# Aufgaben
(A) Bearbeiten Sie im Interview über Low-Code den Abschnitt von „Wie Low-Code die“ bis einschließlich „der Software-Entwicklung an?“, indem Sie „Software-Entwicklung“ durch „Anwendungsentwicklung“ ersetzen, und geben Sie ihn wieder.
(B) Setzen Sie das Interview über Low-Code nach seinem letzten Satz fort.

# Angezeigter Text
┄┄┄┄┄┄
Wie Low-Code die Produktivität steigert, verrät Martin Otten, Director Sales DACH und Continental Europe bei OutSystems, der TRENDREPORT-Redaktion.

Herr Otten, bahnt sich mit der Low-Code-Technologie eine neue Ära der Software-Entwicklung an?

Es gibt definitiv kein Zurück mehr. Der Low-Code-Markt ist derzeit eines der am schnellsten wachsenden IT-Segmente, das, wie verschiedene IT-Analysten prognostizieren, in den kommenden Jahren auf einen Umsatz von mehr als 25 Milliarden US-Dollar weltweit wachsen wird. OutSystems hat seine Mitarbeiterzahl im Vergleich zum Vorjahr mehr als verdoppelt, um der wachsenden Nachfrage des Marktes nach Low-Code-Plattformen gerecht zu werden. Viele Unternehmen kämpfen mit ihren digitalen Initiativen und Fortschritten, die sie auf Grundlage der traditionellen Bereitstellung von Anwendungen und Apps erzielt haben. Gründe dafür liegen in fehlenden Ressourcen, insbesondere hochqualifizierte Entwickler, um die wachsende Nachfrage bedienen zu können. Herkömmliche Bereitstellungsformen mit großen Systemintegratoren und hochkomplexen, arbeitsintensiven Technologien sind nicht mehr gefragt, da sie keine Möglichkeit zur Beschleunigung bieten.
┄┄┄┄┄┄
# Angezeigte Informationen
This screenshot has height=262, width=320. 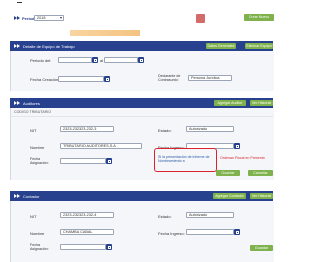 What do you see at coordinates (230, 103) in the screenshot?
I see `agregar-auditor-button: Agregar Auditor` at bounding box center [230, 103].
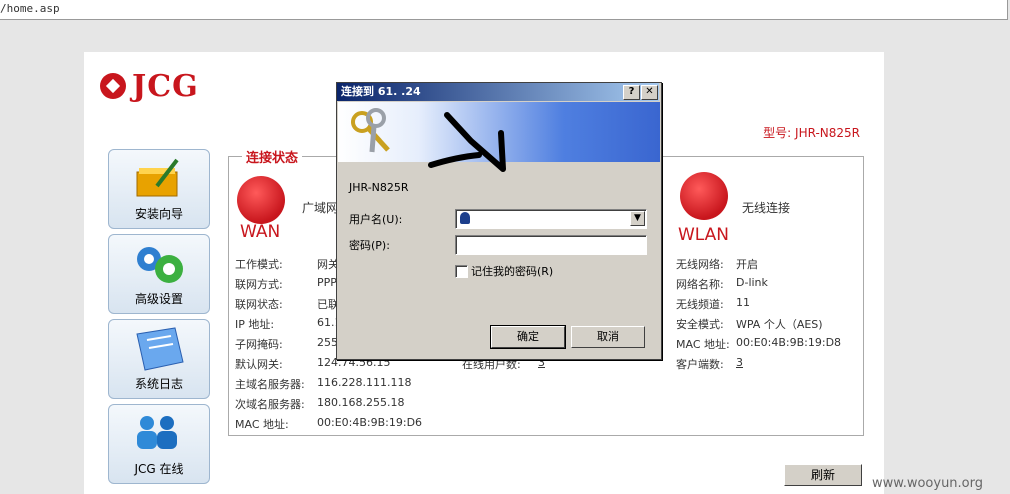 The image size is (1010, 494). What do you see at coordinates (157, 432) in the screenshot?
I see `people-icon` at bounding box center [157, 432].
┄┄┄┄┄┄
# Nummerierte Antworten
(A)
Wie Low-Code die Produktivität steigert, verrät Martin Otten, Director Sales DACH und Continental Europe bei OutSystems, der TRENDREPORT-Redaktion.

Herr Otten, bahnt sich mit der Low-Code-Technologie eine neue Ära der Anwendungsentwicklung an?

(B)
Wir sehen, dass viele Unternehmen eine große IT-Infrastruktur mit sehr alten Anwendungen haben, die schwer anzupassen und unbedingt zu modernisieren sind. Wir sehen auch, dass die Nachfrage nach Innovation und neuen Geschäftsanwendungen, die Anwender für alle Kanäle und für die Integration mit Daten aus verschiedenen Quellen wie Internet-of-Things, Künstliche Intelligenz sowie internen und externen Diensten nutzen, steigt. Darüber hinaus ist natürlich die Tatsache zu beachten, dass es nicht genügend qualifizierte und erfahrene Entwickler gibt, um diese Anforderungen zu erfüllen. Somit sind die Unternehmen gezwungen, nach Alternativen zu suchen, um diese Herausforderungen zu meistern. Low-Code hilft Unternehmen bei beidem.

Können wir davon ausgehen, dass in naher Zukunft die Software-Entwicklung zu 100 Prozent automatisiert realisiert und generiert werden kann?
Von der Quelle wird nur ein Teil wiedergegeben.